So, new strategy: rely on the fact that I am smart enough to learn how to do whatever I want to do, stubborn enough to set my mind on a giant goal and make it happen (see: senior art show of 80 ceramic tiles made in three weeks, fired [without a bisque firing, which is beyond flirting with disaster] two days before the show opened), and good enough at translating the images in my mind to objects or words that, eventually, I can make things look how I want them to look ... that I can learn to ask for help, learn to listen to my body's limitations, learn to try and fail and try again.

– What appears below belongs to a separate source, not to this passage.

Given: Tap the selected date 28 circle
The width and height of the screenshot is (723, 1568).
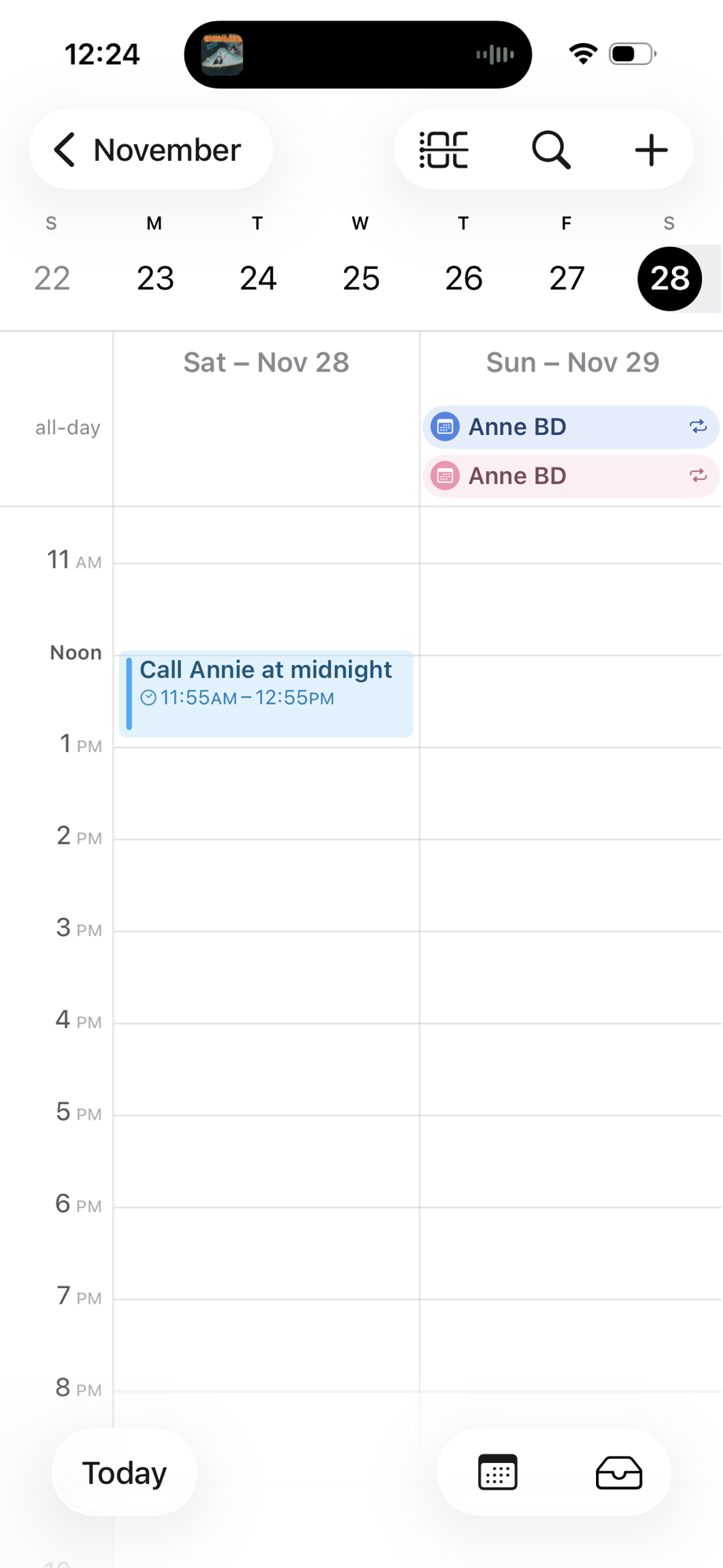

Whew, that kind of turned into a manifesto. And, in the spirit of manifestos:

"Come, my friends!" I said. "Let us go! At last Mythology and the mystic cult of the ideal have been left behind. We are going to be present at the birth of the centaur and we shall soon see the first angels fly! We must break down the gates of life to test the bolts and the padlocks! Let us go! Here is they very first sunrise on earth! Nothing equals the splendor of its red sword which strikes for the first time in our millennial darkness."

We went up to the three snorting machines to caress their breasts. I lay along mine like a corpse on its bier, but I suddenly revived again beneath the steering wheel — a guillotine knife — which threatened my stomach. A great sweep of madness brought us sharply back to ourselves and drove us through the streets, steep and deep, like dried up torrents. Here and there unhappy lamps in the windows taught us to despise our mathematical eyes. "Smell," I exclaimed, "smell is good enough for wild beasts!"

(Just ignore the parts about war forever, getting rid of feminism, and hating on museums.)